Let's not sugarcoat it: The restaurant business is hard work.
As I write this on a Saturday morning, I'm recovering from working a double on Friday and preparing for an equally late night this evening. Anyone who's ever worked as a server understands that handling a weekend rush at a restaurant can feel like the physical equivalent of running a half-marathon.
I chose to work in the restaurant industry, and for good reason: As a former intern and now a prospective student at American University, I need the scheduling flexibility that comes with industry work. At what other workplace can I have my mornings and afternoons free to read, write, relax and then start my "work day" after 4 pm?

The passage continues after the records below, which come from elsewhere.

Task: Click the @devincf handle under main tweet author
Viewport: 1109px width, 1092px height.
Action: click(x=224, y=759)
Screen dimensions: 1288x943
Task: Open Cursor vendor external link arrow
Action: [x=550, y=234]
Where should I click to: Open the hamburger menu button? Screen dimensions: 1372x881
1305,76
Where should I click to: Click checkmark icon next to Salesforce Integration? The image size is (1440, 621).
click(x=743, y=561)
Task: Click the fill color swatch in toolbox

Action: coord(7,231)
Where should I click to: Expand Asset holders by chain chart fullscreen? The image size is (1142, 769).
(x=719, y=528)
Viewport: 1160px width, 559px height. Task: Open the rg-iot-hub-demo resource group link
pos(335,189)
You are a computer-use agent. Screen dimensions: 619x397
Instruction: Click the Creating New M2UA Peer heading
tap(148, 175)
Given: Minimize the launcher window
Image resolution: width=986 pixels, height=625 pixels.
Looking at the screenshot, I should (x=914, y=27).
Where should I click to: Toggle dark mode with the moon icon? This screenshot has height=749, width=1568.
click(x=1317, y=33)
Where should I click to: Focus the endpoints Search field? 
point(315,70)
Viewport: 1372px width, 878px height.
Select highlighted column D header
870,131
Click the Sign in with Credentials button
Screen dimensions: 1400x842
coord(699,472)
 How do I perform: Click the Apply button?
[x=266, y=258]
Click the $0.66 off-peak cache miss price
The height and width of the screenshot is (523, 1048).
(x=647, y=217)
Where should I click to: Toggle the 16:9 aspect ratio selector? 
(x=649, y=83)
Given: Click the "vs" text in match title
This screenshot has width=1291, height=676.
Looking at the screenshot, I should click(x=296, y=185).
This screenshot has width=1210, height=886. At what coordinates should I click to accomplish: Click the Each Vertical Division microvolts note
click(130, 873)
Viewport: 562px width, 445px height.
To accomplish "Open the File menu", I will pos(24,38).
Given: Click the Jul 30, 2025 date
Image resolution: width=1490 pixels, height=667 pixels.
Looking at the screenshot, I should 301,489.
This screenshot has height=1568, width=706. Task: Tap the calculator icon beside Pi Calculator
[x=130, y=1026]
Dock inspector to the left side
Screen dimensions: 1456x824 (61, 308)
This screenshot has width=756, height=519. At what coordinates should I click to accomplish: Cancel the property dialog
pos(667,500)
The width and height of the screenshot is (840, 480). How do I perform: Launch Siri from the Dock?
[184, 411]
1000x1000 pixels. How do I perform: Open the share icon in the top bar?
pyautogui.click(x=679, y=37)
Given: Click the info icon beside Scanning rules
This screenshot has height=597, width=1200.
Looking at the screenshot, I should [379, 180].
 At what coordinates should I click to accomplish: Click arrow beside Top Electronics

Here's the best part: Instead of waiting for a paycheck every two weeks, I leave the restaurant with cash in hand each night. Last night, I walked out of the Alexandria restaurant where I work with over $230 in tip income. I did the math, and over the course of the month, my pay rate works out to $30- $35 an hour. (I’ve had a similar experience working at restaurants in the District.)
Some servers earn even more than I do; others probably earn a bit less. But the sheer number of people who currently work (or have worked) in the restaurant industry is proof positive that it's far from an abusive place to work. To claim otherwise suggests that all of us are working against our will, night after night, in a job that we can't stand. It's an argument that doesn't hold water. I absolutely love this type of work and the best part about it is that my skills are internationally transferable.
Some--including President Obama--have argued that servers like myself deserve a higher base wage. It's superficially appealing: Even though I already make far more than the minimum wage, who wouldn't want a law passed that gives them even more money? But my time in the industry interacting with customers tells me all I need to know about why this is a bad idea.
When customers look at the menu, the entree description catches their eye first--but the eye-catching entree price isn't far behind. Most customers react negatively to high prices, and especially to price increases. So if my restaurant's labor costs are increased due to a higher minimum wage, I doubt that the customer will want to pay for it on their bill. Instead, restaurants will be forced to trim costs elsewhere--and employees like me are going to shoulder the cost.
What does that look like? At some restaurants, it could mean fewer job opportunities, as employers move towards a business model that requires fewer employees. Other employers could follow the European path and eliminate tipping entirely, replacing it with a set service charge on the menu. In either case, I'm worse off than I am presently, because my opportunity to earn tip income falls dramatically.
I empathize with employees who are trying to better the restaurant industry, but I still think they're misguided. Yes, it's hard work when you're employed by a restaurant. But if you don't like the job, I've got an easy solution for you: Get a different one. And stop advocating for new regulations that are going to harm the restaurant employees you're trying to help.
Gborkorquellie is a server at Pizzeria Paradiso in Old Town, Alexandria.